Pagado con su misma moneda, Filipo se defendió como una fiera, destruyendo las ciudades griegas que se negaban a ponerse de su lado. En Abidos, todos los habitantes, antes que rendirse, prefirieron suicidarse con sus mujeres e hijos. Pero su ejercito nada pudo contra el de Quintetito Flaminio, que en 197 le aplastó en Cinoscéfalos.
Hubiera podido ser el fin de Grecia como nación si Flaminio hubiese sido un general romano como los demás, que dondequieran pasaban instalaban a un gobernador y un prefecto con un buen cuerpo de policía, introducían su lengua, sus leyes, proclamaban romana la provincia conquistada y la anexionaban. En cambio, era un hombre culto y muy respetuoso de Grecia, cuya lengua conocía y cuya civilización admiraba. No sólo respetó la vida de Filipo, sino que le devolvió el trono. Y, convocados los representantes de todos los Estados griegos en Corinto, proclamó que Roma retiraba de sus territorios las guarniciones y les dejaba en libertad de gobernarse con sus leyes. Plutarco dice que esta declaración fue acogida con tales gritos de entusiasmo, que una bandada de cuervos migratorios se desplomó, muerta, desde el cielo.
La gratitud no es lo fuerte de los hombres y aún menos de los pueblos. Pocos años después,
Filipo murió en 179 antes de Jesucristo, y subió al trono de Macedonia, tras otra pequeña matanza familiar, su hijo Perseo. Éste se casó con la hija de Seleuco, sucesor de Antíoco, e hizo una Liga con él, a la que se unió también Rodas, para hacer la guerra contra Roma, a la que nuevamente lanzó una llamada Pérgamo.
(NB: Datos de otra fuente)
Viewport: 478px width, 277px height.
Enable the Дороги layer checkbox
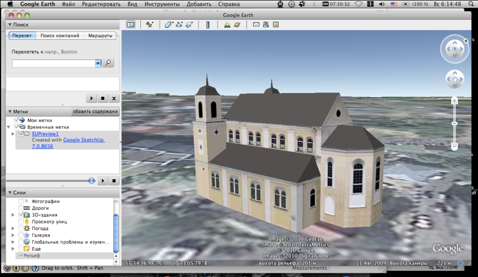coord(21,208)
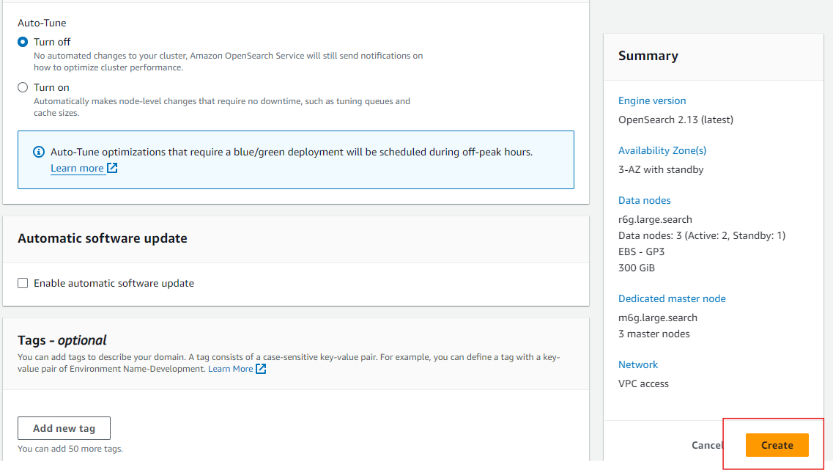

Sólo Epiro e Iliria osaron alinearse con Perseo. El resto de Grecia se limitó a aclamarlo como “libertador” cuando, en 168, salió al campo contra el cónsul Emilio Paolo. Éste le aniquiló en Pidna, destruyó setenta ciudades macedonias, devastó el Epiro, deportando como esclavos a cien mil ciudadanos, y transfirió a Roma un millar de “notables” de las otras ciudades, que se habían comprometido en aquel suceso. Entre ellos estaba el historiador Polibio, que después se convirtió en uno de los inspiradores del liberalismo romano.
Tampoco esta admonición valió. En 146 toda Gracia, excepto Atenas y Esparta, proclamó la guerra santa. Esta vez el Senado Romano confió la represión a un soldado chapado a la antigua, que no alimentaba ningún complejo para con la civilización griega. Mumio conquistó Corinto, capital de la rebelión, y la trató como Alejandro había tratado a Tebas, o sea que la arrasó. Todo lo que era transportable fue mandado a Roma. Grecia y Macedonia fueron unidas en una provincia bajo un gobernador romano. Sólo a Atenas y Esparta les fue permitido gobernarse con sus leyes.
Grecia había encontrado al fin la única paz de la que era digna: la del cementerio.